» Records for this task
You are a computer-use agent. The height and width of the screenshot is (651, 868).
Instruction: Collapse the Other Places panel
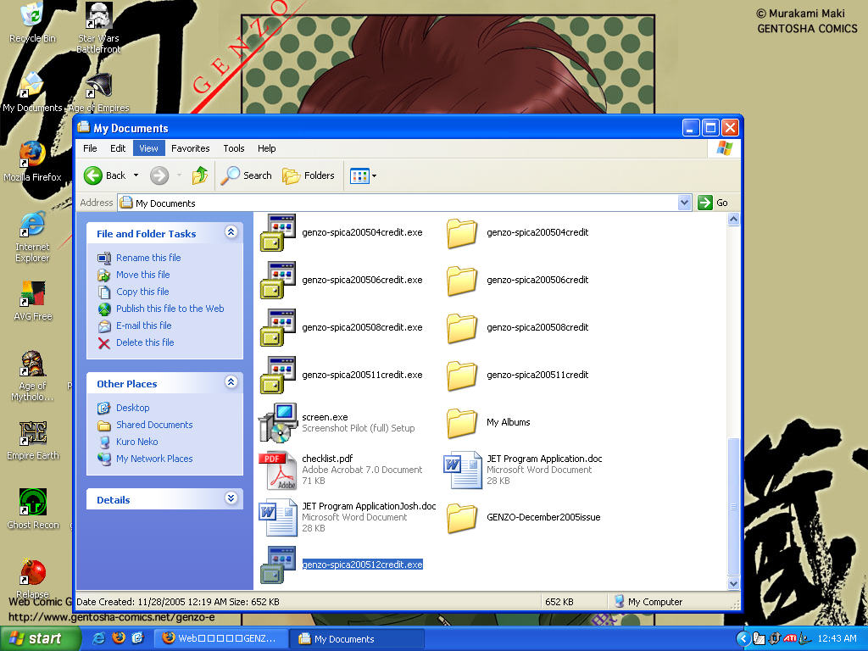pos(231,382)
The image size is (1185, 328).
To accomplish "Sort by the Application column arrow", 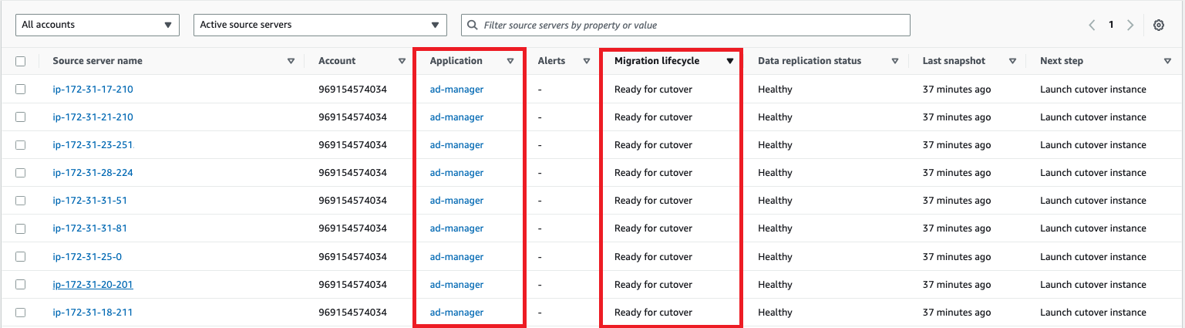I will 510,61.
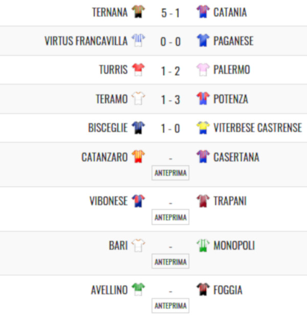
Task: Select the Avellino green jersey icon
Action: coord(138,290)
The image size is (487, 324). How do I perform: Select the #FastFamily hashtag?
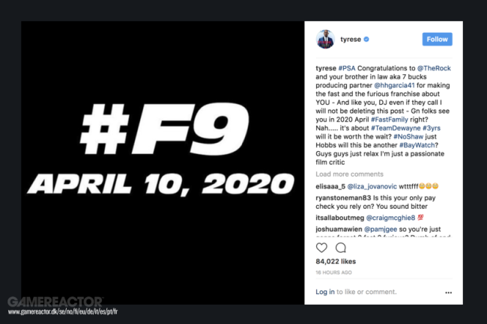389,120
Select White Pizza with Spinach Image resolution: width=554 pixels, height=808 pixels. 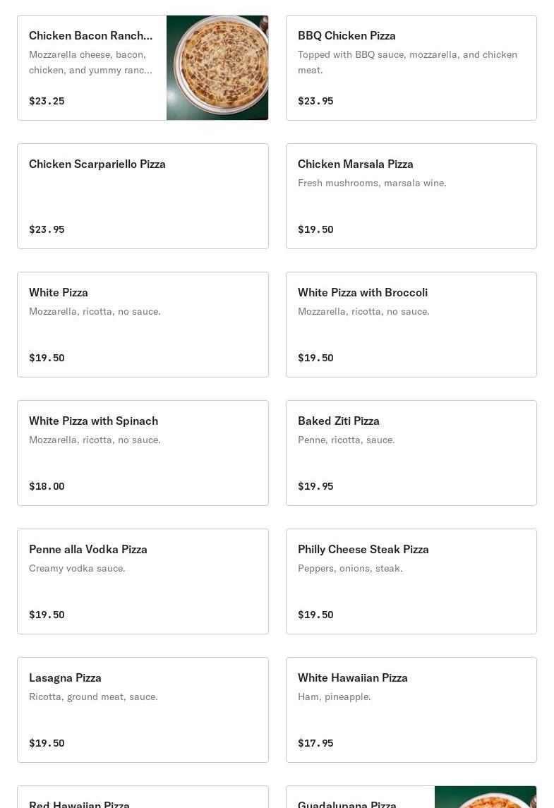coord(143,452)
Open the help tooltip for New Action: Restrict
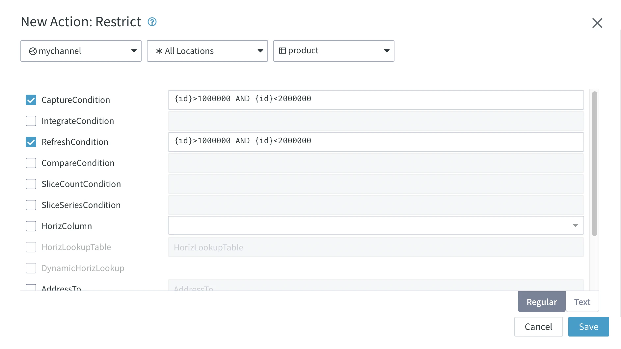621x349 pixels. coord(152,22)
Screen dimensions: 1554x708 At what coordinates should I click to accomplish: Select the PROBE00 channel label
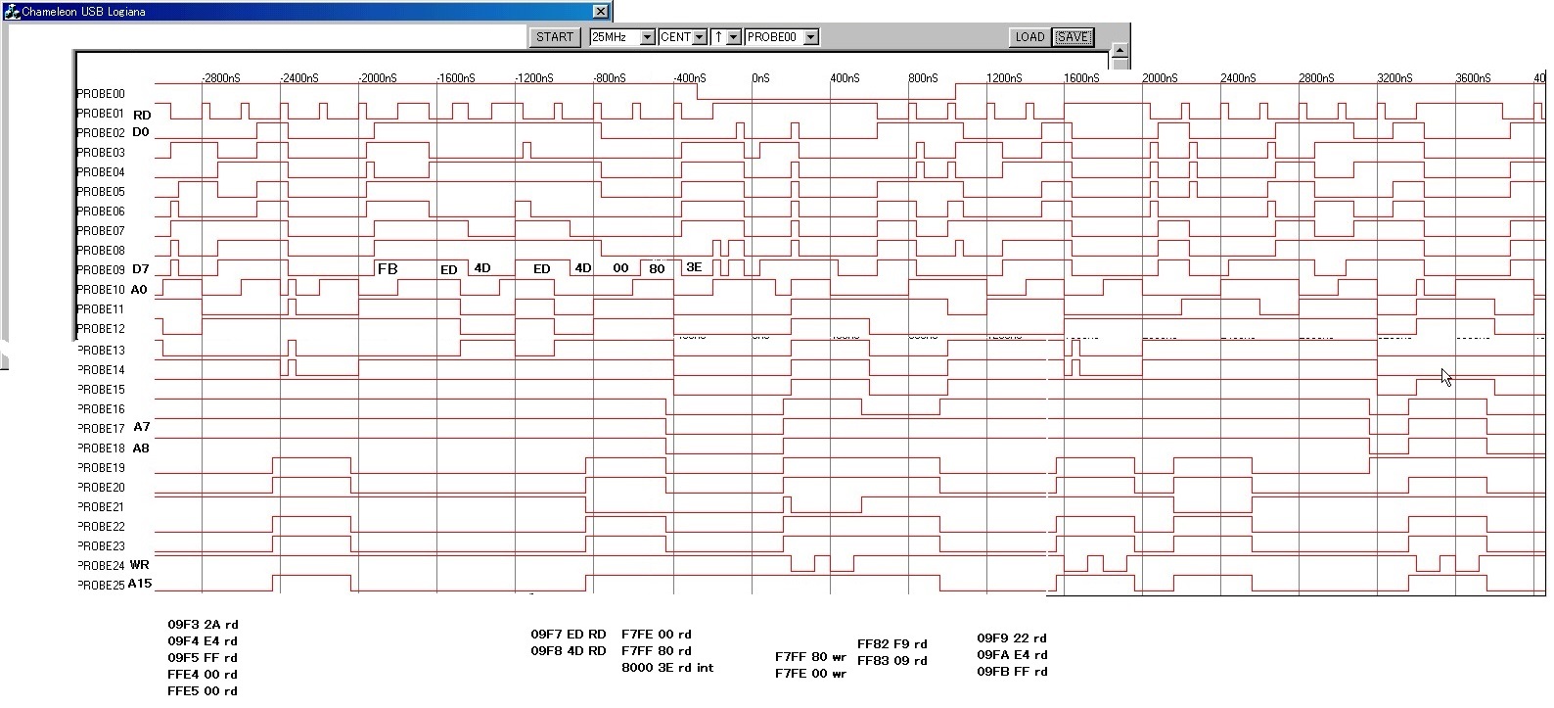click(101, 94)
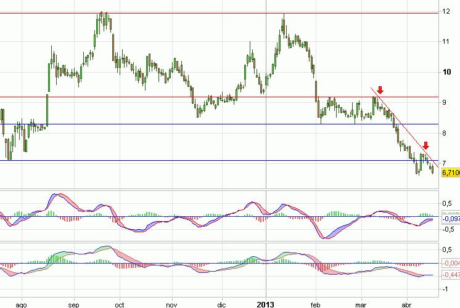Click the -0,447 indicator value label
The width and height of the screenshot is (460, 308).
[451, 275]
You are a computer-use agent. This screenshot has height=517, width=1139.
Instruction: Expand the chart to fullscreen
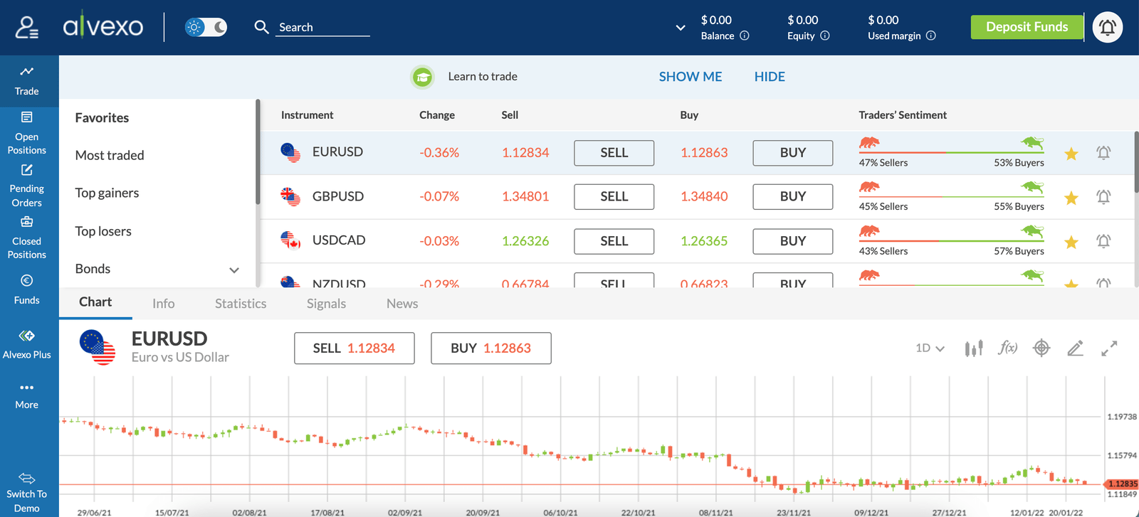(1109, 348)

...

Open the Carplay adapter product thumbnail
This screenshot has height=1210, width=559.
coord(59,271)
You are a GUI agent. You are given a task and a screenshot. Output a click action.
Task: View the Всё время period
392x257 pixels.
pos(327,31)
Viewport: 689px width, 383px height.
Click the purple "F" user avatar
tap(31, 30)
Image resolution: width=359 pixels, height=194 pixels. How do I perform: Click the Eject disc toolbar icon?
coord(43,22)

==

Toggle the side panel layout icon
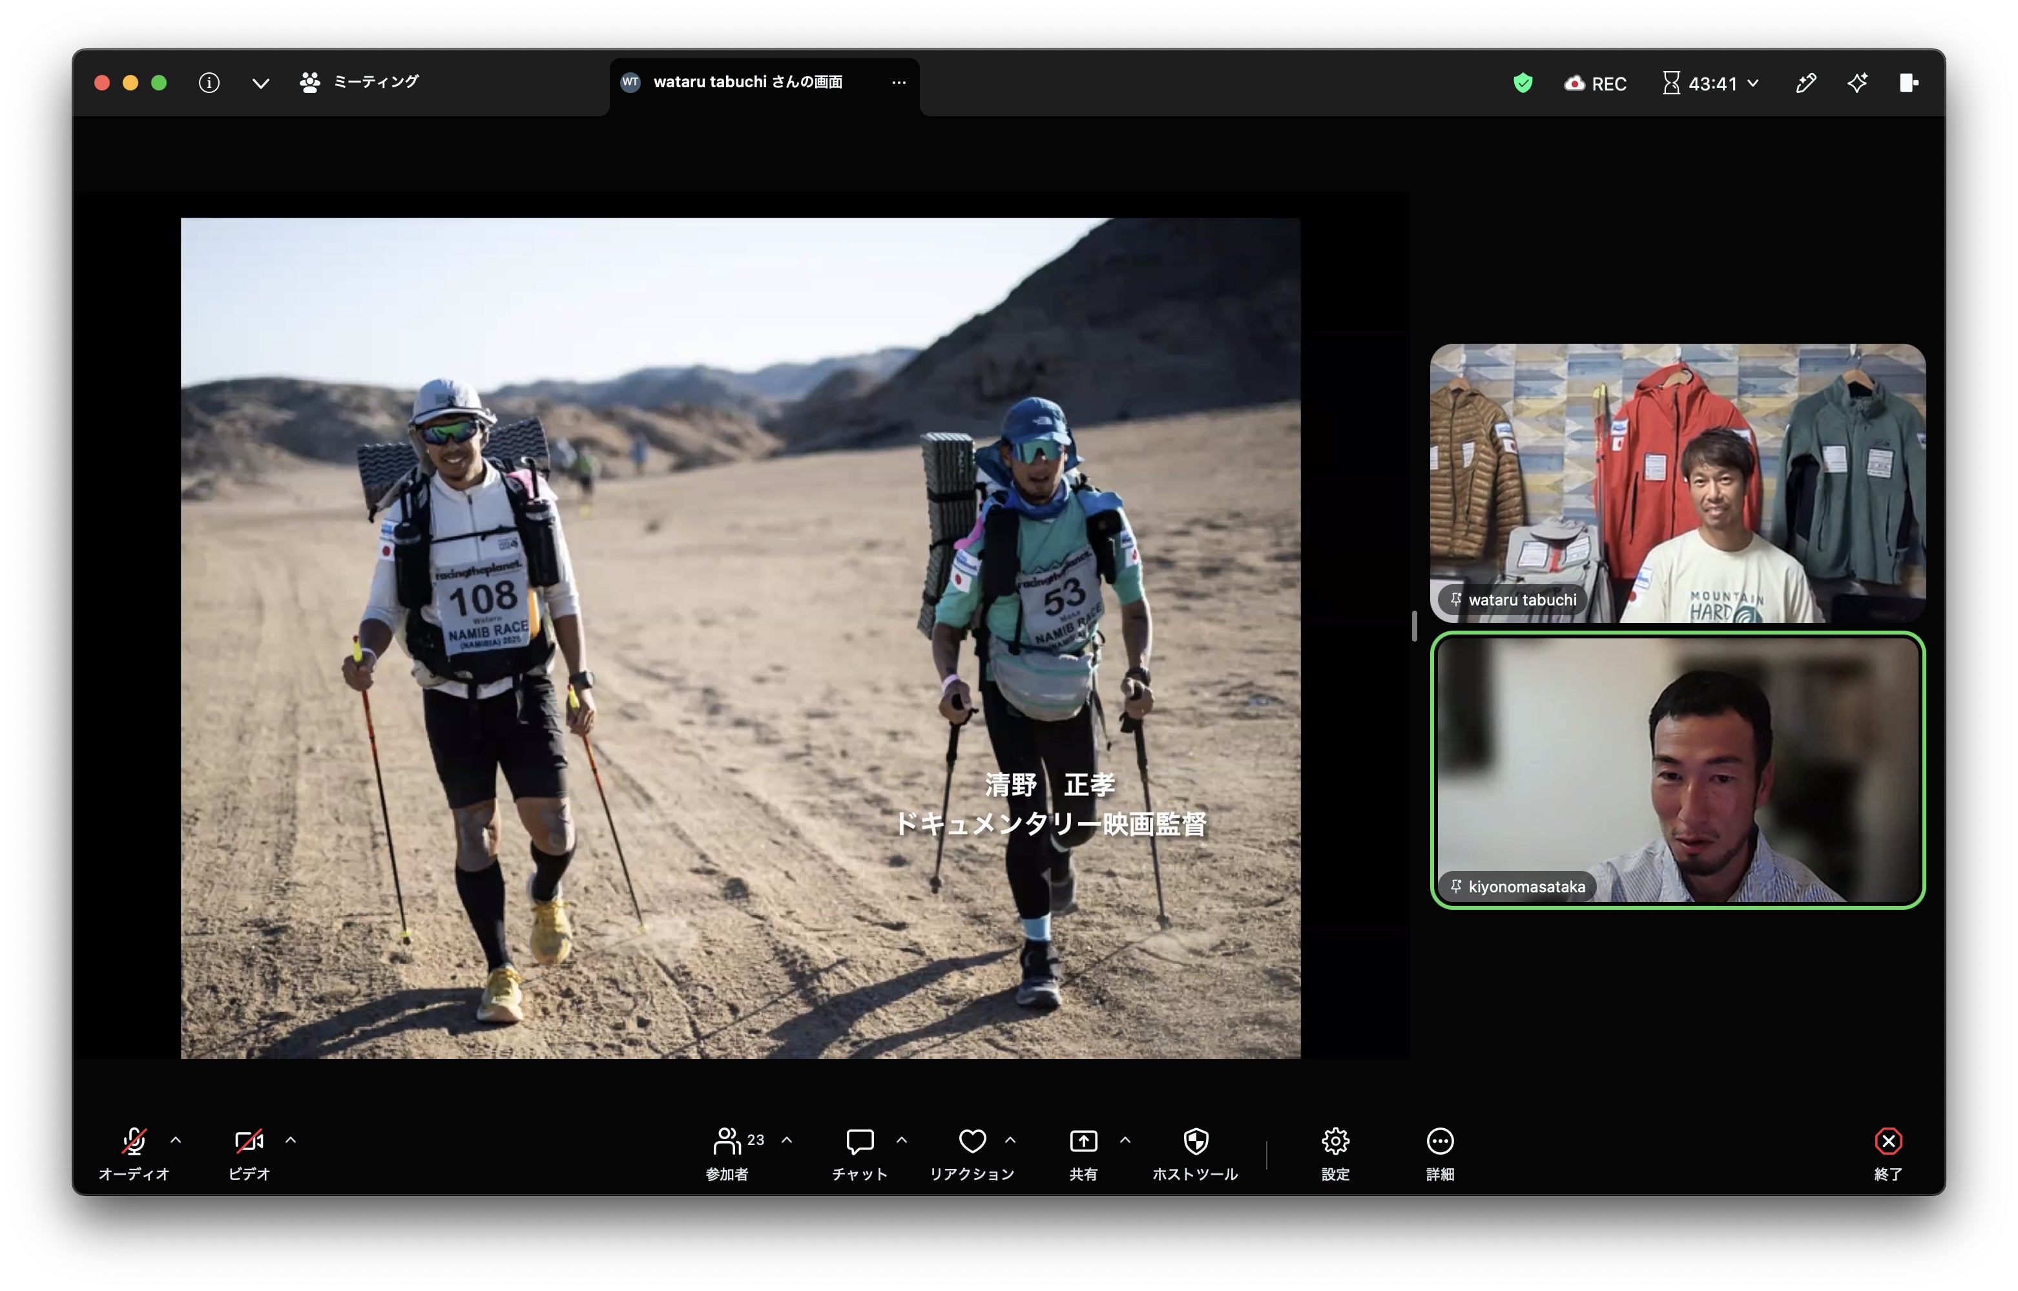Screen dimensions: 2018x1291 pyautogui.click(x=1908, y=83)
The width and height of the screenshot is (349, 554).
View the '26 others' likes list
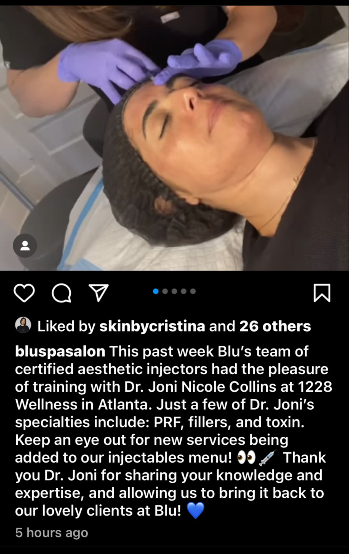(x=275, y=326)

» Activity
Copy the lines above exactly, starting with the line that contains "You are a computer-use agent. The" and ending with the line that contains "The image size is (1185, 328).", and leave out any pictures.

» Solution
You are a computer-use agent. The height and width of the screenshot is (651, 868).
Instruction: Collapse the Other Places panel
pos(231,382)
The image size is (1185, 328).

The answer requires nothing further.